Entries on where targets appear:
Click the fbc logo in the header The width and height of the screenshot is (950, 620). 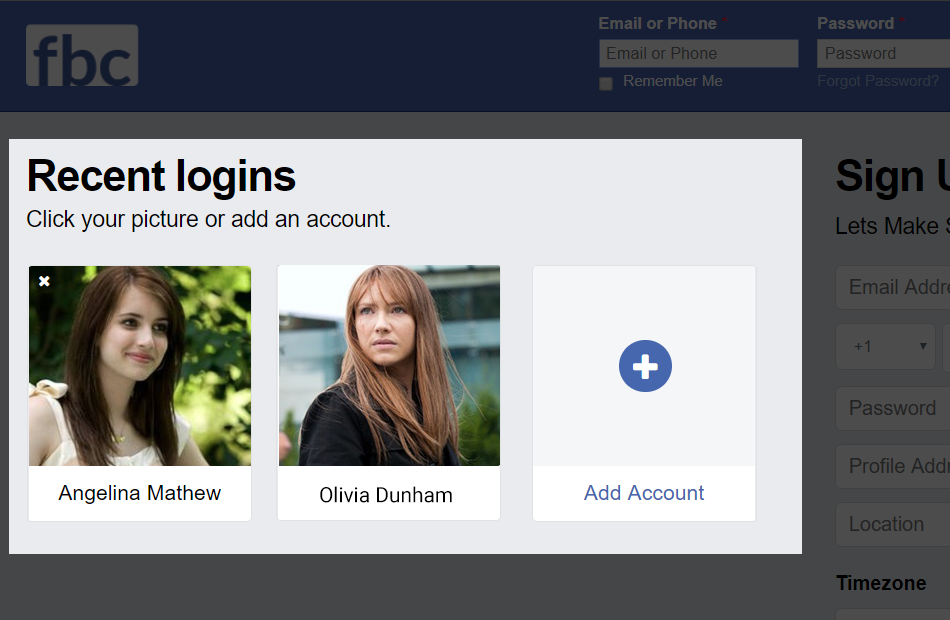pos(82,56)
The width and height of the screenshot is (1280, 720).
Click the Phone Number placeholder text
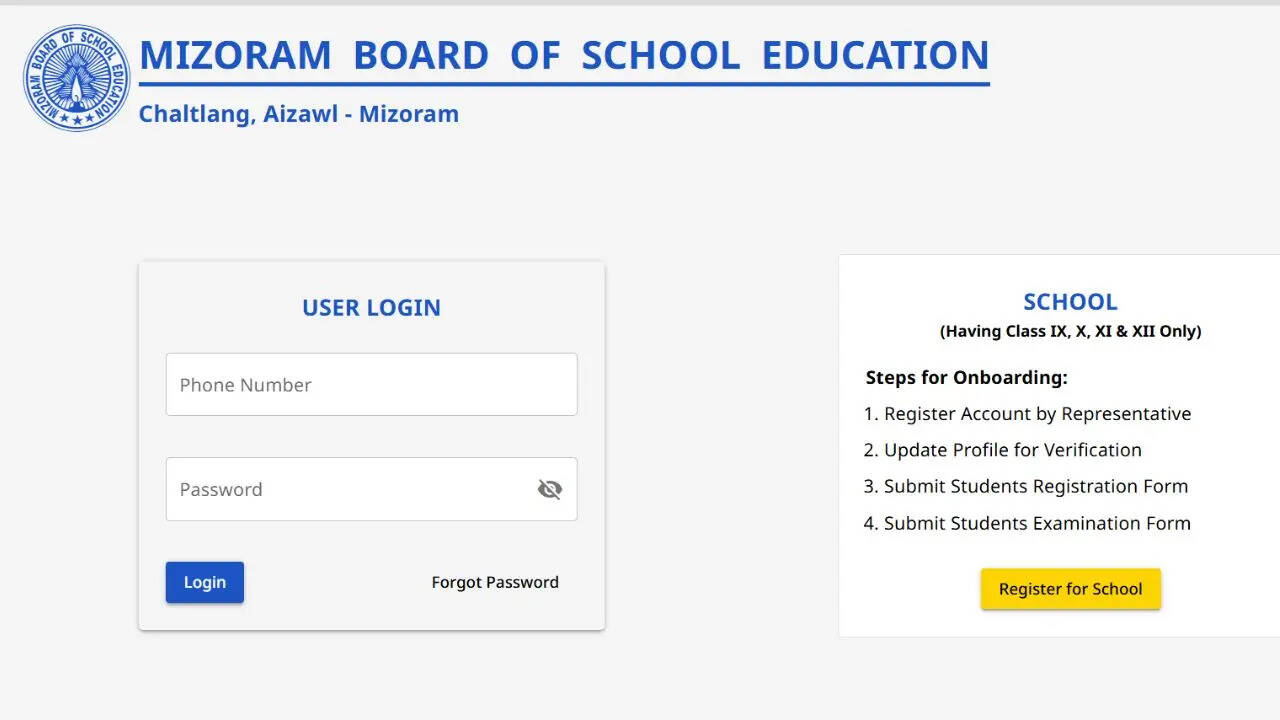tap(245, 385)
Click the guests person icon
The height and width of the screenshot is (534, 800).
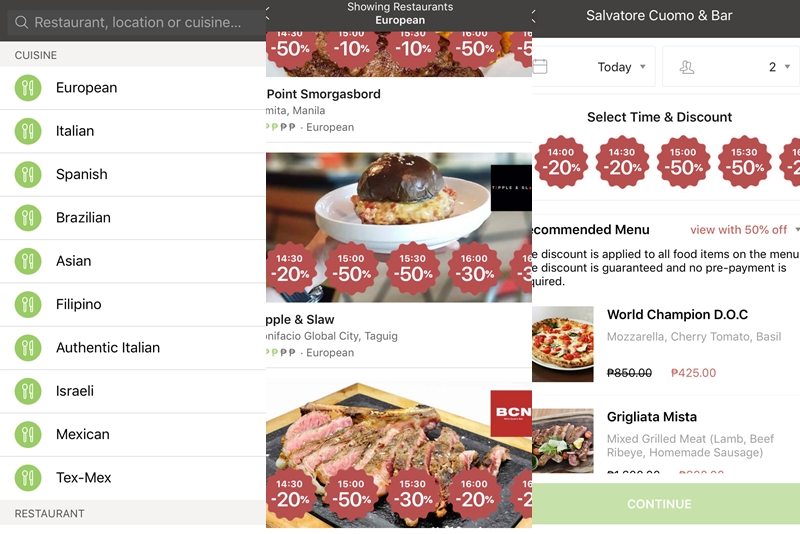pyautogui.click(x=687, y=67)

## Problem requirements
Please rewrite the entries from the line containing "Click the guests person icon" through the end of the entries, inclusive, as a two-column CSV with columns named "prompt" and "target". Give one row per entry, putting each field in quotation marks, turning line breaks into spaces, and leaving out the pictures.

## Result for this task
prompt,target
"Click the guests person icon The height and width of the screenshot is (534, 800).","pyautogui.click(x=687, y=67)"